Nikotinbeutel werden als weniger schädliche Alternative zu Zigaretten oder Vapes wahrgenommen. Doch wie gefährlich sind die Pouches wirklich?
Quelle: dpa
Nikotinbeutel, auch Pouches genannt, sind nikotinhaltige Erzeugnisse, die zwischen Ober- oder Unterlippe oder in die Backentaschen geklemmt werden. Von dort aus gelangt das Nikotin über die Mundschleimhaut in den Blutkreislauf und weiter ins Gehirn, wo es seine Wirkung entfaltet - ohne Rauch, ohne Geruch.
Nikotinbeutel sind leicht in der Hosentasche zu verstecken. Das macht sie besonders bei Jugendlichen beliebt. Laut einer Studie im Auftrag der Krankenkasse DAK hat etwa jeder siebte Schüler im Alter von 16 und 17 Jahren bereits Nikotinbeutel ausprobiert, so Studienleiter Reiner Hanewinkel. Und das, obwohl sie in Deutschland auf legalem Weg nicht erhältlich sind.

--- Material ---
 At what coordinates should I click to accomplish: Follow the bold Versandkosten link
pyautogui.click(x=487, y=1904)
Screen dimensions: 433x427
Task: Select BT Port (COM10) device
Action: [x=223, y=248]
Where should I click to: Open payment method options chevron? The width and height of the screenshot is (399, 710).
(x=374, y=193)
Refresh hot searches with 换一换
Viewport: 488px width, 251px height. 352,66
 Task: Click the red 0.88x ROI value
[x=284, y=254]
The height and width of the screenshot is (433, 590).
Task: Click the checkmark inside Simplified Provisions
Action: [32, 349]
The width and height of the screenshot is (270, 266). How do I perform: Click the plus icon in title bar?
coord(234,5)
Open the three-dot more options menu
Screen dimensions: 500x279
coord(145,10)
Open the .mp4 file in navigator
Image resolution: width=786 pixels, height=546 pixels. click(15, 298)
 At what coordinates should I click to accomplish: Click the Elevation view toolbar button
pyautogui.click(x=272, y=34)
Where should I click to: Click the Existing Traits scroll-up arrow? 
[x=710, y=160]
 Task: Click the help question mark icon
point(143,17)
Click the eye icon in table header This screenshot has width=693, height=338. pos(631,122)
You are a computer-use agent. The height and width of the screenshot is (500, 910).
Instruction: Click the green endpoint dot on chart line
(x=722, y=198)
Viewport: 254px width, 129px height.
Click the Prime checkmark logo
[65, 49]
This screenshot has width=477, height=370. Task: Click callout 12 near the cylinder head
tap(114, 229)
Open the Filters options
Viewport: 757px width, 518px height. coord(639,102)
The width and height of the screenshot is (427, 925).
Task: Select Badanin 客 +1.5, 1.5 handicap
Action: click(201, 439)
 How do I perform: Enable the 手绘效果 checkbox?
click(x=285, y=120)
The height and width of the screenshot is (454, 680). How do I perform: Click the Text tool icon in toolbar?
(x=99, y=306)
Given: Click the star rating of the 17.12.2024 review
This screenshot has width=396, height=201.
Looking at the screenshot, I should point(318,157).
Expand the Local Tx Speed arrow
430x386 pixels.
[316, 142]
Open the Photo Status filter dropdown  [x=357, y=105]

--- Arbeitsaufträge ---
1. Welcher Anteil der 16- und 17-jährigen Schüler hat laut der DAK-Studie im Text über Nikotinbeutel bereits Nikotinbeutel ausprobiert?
2. Gib aus dem Text über Nikotinbeutel die Stelle wörtlich wieder, die mit „Quelle: dpa“ beginnt und mit „Rauch, ohne Geruch.“ endet.
3. Stimmen diese Aussagen mit dem Text über Nikotinbeutel überein? Antworte jeweils mit Ja oder Nein und zitiere die entscheidenden Worte. (a) Das Nikotin gelangt über die Mundschleimhaut in den Blutkreislauf. (b) Nikotinbeutel sind in Deutschland legal im Handel erhältlich. (c) Die Studie wurde im Auftrag der Krankenkasse DAK durchgeführt.
Das Material brauchst du für die Bearbeitung nicht.

--- Lösungen ---
1. Etwa jeder siebte Schüler.

2.
Quelle: dpa
Nikotinbeutel, auch Pouches genannt, sind nikotinhaltige Erzeugnisse, die zwischen Ober- oder Unterlippe oder in die Backentaschen geklemmt werden. Von dort aus gelangt das Nikotin über die Mundschleimhaut in den Blutkreislauf und weiter ins Gehirn, wo es seine Wirkung entfaltet - ohne Rauch, ohne Geruch.

3.
(a) Ja: „Von dort aus gelangt das Nikotin über die Mundschleimhaut in den Blutkreislauf“
(b) Nein: „obwohl sie in Deutschland auf legalem Weg nicht erhältlich sind“
(c) Ja: „Laut einer Studie im Auftrag der Krankenkasse DAK“